▶ [ACTION ITEM]:
Begin at the line containing "This screenshot has width=984, height=700." and copy each line exactly through the end of the records, leaving out what comes before.

[Dataset entries]
┏━━
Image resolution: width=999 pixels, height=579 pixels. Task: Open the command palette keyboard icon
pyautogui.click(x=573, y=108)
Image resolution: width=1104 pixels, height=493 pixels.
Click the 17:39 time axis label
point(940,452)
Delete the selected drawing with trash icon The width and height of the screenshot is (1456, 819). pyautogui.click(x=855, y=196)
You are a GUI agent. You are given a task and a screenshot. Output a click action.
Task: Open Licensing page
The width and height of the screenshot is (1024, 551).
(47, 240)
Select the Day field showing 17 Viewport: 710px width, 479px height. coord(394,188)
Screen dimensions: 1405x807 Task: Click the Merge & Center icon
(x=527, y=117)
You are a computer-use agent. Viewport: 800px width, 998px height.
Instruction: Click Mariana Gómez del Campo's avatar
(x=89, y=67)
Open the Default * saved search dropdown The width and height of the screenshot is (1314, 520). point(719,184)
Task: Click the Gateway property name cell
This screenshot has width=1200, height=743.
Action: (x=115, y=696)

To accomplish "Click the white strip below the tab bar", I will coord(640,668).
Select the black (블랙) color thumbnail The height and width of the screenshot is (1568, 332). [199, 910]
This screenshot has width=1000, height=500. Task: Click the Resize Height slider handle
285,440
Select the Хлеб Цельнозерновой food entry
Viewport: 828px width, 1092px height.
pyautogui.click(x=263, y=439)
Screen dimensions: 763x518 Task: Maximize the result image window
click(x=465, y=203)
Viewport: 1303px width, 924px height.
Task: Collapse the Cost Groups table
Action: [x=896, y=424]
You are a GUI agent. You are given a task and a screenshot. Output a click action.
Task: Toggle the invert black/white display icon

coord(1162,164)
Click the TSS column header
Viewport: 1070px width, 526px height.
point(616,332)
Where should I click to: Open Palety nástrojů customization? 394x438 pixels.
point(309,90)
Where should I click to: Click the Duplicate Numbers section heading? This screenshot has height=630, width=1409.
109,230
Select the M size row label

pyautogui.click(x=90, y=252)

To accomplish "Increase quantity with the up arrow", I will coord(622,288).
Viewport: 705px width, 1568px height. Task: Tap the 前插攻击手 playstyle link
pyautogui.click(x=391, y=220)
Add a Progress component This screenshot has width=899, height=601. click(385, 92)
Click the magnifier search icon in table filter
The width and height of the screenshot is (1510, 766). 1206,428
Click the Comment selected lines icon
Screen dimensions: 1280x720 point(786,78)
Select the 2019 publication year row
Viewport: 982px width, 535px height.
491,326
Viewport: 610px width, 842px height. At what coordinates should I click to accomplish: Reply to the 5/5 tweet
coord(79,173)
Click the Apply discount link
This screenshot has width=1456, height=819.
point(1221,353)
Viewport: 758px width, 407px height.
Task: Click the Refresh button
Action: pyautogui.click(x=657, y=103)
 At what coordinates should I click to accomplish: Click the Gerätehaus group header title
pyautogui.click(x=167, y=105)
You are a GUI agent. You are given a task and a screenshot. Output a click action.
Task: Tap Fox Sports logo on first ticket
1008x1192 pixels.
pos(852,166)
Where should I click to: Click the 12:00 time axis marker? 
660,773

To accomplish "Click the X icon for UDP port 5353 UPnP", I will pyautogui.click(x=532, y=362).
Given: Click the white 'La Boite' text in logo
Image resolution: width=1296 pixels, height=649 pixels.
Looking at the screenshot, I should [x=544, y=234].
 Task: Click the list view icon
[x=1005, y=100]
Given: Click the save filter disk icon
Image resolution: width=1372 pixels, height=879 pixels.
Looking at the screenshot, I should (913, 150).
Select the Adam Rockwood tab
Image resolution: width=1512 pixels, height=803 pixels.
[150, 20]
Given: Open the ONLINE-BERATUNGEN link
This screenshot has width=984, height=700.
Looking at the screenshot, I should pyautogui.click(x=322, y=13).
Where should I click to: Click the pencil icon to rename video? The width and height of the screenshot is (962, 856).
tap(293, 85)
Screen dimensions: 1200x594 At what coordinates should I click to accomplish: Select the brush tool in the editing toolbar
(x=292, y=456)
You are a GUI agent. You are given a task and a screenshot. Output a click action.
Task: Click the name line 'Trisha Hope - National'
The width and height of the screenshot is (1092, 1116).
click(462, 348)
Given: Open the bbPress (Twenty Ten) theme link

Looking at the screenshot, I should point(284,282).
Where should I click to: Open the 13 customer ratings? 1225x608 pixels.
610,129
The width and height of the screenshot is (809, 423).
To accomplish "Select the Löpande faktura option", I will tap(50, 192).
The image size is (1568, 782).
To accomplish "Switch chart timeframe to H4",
┗━━
▶ [ANSWER FOR THE TASK]:
This screenshot has width=984, height=700.
Looking at the screenshot, I should pyautogui.click(x=322, y=13).
Where should I click to: Click the pencil icon to rename video? The width and height of the screenshot is (962, 856).
tap(293, 85)
Screen dimensions: 1200x594 At what coordinates should I click to accomplish: Select the brush tool in the editing toolbar
(x=292, y=456)
You are a GUI agent. You are given a task and a screenshot. Output a click action.
Task: Click the name line 'Trisha Hope - National'
The width and height of the screenshot is (1092, 1116).
click(462, 348)
Given: Open the bbPress (Twenty Ten) theme link

Looking at the screenshot, I should point(284,282).
Where should I click to: Open the 13 customer ratings? 1225x608 pixels.
610,129
The width and height of the screenshot is (809, 423).
To accomplish "Select the Löpande faktura option", I will tap(50, 192).
The image size is (1568, 782).
To accomplish "Switch chart timeframe to H4",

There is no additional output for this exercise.